The Burbank City Council authorized the City Attorney’s Office to defend the municipality and its officials in late February, according to City Attorney Joe McDougall, who declined to provide further comment. The targets of the suit, filed in late January by an attorney representing the parents of Scott Rosenfeld, include the council, Burbank Police Department Chief Michael Albanese and several unnamed police officers.

The plaintiffs’ filings provide little information regarding the circumstances of the death of Rosenfeld, who was Black, saying only that on or about Jan. 2, police arrested him while he was “exhibiting signs of both emotional and physical distress.” Stephen Yagman, a civil rights lawyer representing the plaintiffs, alleged in a court document that police were “deliberately indifferent to his serious medical needs” by placing him in a jail cell and that Rosenfeld later died while in police custody.
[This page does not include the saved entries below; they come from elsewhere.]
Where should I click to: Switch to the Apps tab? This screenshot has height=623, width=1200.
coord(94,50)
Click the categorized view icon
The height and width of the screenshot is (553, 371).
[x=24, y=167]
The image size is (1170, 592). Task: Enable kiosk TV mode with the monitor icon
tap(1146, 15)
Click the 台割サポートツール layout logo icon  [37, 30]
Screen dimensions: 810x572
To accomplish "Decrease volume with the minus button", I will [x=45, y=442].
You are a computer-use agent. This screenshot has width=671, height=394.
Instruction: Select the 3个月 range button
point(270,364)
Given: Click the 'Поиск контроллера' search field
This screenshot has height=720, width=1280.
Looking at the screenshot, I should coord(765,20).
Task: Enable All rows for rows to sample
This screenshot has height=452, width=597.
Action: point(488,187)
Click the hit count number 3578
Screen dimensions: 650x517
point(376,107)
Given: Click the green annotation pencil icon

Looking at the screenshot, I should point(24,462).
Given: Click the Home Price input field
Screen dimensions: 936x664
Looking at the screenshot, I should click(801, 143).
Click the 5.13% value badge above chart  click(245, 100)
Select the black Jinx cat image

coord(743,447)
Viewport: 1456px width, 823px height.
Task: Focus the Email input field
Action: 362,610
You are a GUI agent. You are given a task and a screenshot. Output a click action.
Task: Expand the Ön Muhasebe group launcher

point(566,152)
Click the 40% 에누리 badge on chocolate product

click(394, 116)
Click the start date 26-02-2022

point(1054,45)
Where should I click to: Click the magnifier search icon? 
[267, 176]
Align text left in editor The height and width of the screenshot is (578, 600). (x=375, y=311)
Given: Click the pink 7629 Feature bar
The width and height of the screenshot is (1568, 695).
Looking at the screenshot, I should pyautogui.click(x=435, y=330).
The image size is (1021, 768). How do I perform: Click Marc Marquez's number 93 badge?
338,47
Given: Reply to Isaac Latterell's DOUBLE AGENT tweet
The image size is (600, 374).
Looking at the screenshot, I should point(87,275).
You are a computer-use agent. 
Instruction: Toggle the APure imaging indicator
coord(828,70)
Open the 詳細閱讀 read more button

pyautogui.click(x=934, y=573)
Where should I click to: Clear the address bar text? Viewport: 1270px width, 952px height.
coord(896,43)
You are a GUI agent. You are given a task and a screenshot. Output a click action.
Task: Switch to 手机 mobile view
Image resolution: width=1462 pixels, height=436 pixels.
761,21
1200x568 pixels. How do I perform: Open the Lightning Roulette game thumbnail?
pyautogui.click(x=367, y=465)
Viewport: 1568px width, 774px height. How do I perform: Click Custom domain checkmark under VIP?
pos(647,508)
Booking records indicate that Burbank police arrested the 48-year-old Rosenfeld the morning of Jan. 3 for a misdemeanor, and that he was “released” two days later due to his death, though the records list his race as white. A crime log listing from myBurbank said he was a Burbank resident arrested for being under the influence of a controlled substance.

A BPD spokesman referred requests for comment to the City Attorney’s Office. The police records department did not immediately respond to a public records request.

Among other claims, the lawsuit alleges that the police officers violated Rosenfeld’s Fourth, Eighth and Fourteenth Amendment rights, and that the City Clerk’s Office denied the family’s claim for damages on Jan. 18. The class-action lawsuit also represents “persons who have been subject to Burbank police brutality.”

“Going back 40 years, the BPD has had a custom of Fourth and Eighth Amendment violations,” Yagman said in an email to the Leader, “and we intend to obtain information on all of them (as I only recall some of them), and then put before the jury whether or not a custom exists. The purpose is deterrence.”

Yagman declined to specify the alleged violations or Rosenfeld’s medical needs, saying that doing so at this point would be “imprudent,” but added, “people don’t just drop dead in jail without the police first observing that they need medical assistance and not rendering it.”

Rosenfeld’s parents are seeking a jury trial, as well as compensatory and punitive damages.